Toward a Diagnostic Science of Deep Learning: A Case Study on Generalization Failures
- 講者周紀寧 博士 (美國弗萊特隆研究所)
邀請人:鐘楷閔 - 時間2026-01-29 (Thu.) 10:15 ~ 12:15
- 地點資訊所新館101演講廳
摘要
Generalization—the ability to perform well beyond the training context—is a hallmark of both biological and artificial intelligence, yet anticipating when models will fail remains a major challenge. Much of today's interpretability research takes a bottom-up approach, reverse-engineering internal features or circuits to build mechanistic explanations. However, as deep learning systems grow in scale and complexity, purely bottom-up, mathematics- and physics-style analyses struggle to capture their emergent behavior. Methodologies from biology and medicine—where diagnostic and biomarker-based reasoning often precede full mechanistic understanding—offer a complementary perspective.
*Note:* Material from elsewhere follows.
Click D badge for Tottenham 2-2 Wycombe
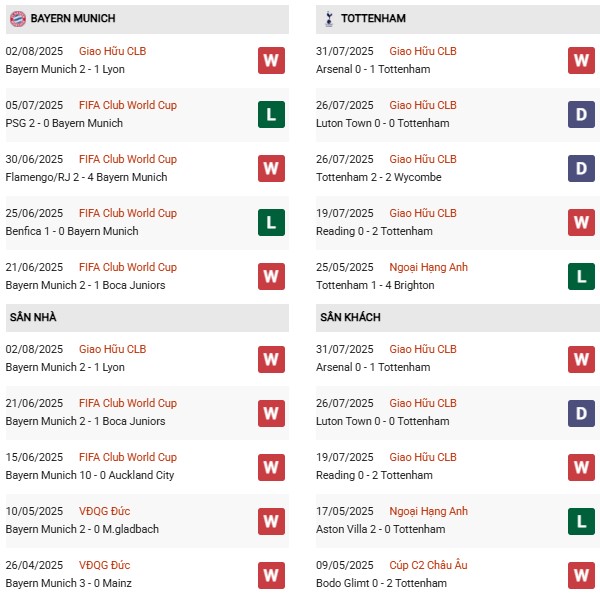600x599 pixels. (581, 168)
In this talk, I will present a top-down framework for diagnosing failures in generalization. Rather than reconstructing detailed mechanisms, we use task-relevant geometric measures—what we call "biomarkers"—to link representational structure to function and identify indicators of robustness. In image classification, reductions in manifold dimensionality and utility consistently signal brittle generalization across architectures, optimizers, and datasets. Applying these geometric diagnostics to ImageNet-pretrained models, we show that they predict out-of-distribution transfer performance more reliably than conventional accuracy metrics. Together, our results point toward a diagnostic science of deep learning—one that uses system-level indicators, rather than low-level mechanisms alone, to expose hidden vulnerabilities and guide more reliable AI development.